Митька хотел засмеяться, перевести все в шутку, но взгляд Василия не позволял это сделать. Пирожок в руке задрожал, и Митька выбросил его в кусты.
- Я? Мы... мы... с Хомой...
- Держись-ка лучше, голубок, своего приятеля.
- Романа?
Василий смотрел на него презрительно.
- Ты о Гальсе спросил, а я подумал... ты же тогда побежал, товарища в беде оставил.

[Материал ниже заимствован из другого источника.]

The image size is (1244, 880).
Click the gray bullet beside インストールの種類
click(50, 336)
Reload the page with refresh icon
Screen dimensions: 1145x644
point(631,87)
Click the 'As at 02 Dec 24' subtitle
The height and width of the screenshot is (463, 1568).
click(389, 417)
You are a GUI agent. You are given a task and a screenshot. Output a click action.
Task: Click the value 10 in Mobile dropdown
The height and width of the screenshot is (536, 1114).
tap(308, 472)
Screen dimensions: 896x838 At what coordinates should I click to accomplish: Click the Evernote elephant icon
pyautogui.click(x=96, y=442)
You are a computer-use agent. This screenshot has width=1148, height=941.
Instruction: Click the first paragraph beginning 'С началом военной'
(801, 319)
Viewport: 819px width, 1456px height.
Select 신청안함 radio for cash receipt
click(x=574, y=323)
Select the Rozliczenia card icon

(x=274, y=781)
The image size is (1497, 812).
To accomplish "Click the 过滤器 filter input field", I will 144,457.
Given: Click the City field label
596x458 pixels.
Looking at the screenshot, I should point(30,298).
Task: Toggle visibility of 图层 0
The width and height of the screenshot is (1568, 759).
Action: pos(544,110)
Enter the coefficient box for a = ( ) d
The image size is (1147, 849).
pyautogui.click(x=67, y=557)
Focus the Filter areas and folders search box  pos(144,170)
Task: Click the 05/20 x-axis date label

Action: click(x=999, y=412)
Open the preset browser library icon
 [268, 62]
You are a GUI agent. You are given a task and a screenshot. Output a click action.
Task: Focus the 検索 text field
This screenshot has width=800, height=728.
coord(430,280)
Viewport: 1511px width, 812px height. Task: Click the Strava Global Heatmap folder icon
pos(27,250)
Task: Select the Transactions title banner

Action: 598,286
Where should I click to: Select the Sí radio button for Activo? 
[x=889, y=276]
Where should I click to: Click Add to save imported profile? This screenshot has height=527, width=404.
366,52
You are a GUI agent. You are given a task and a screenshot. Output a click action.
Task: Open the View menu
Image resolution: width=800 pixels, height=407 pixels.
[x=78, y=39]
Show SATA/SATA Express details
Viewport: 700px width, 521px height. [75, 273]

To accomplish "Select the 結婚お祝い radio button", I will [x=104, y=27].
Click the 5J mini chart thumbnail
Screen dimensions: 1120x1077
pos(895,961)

Митька почувствовал, что краснеет. Куда и девалась его смелость.
- Я? Мы... ну, безрассудство - лезть с кулаками на старших и намного сильнее. Я так думаю...
Василий еще какой-то миг смотрел на Митьку презрительно, потом в его круглых, как голубые детские мячики, глазах появились веселые искорки, и он захохотал. Громко и как-то ненормально. От этого спеха Митька не почувствовал облегчения, напротив, в груди его появился какой-то холодок. Он не знал, что произойдет через минуту, горло перехватило предчувствие беды.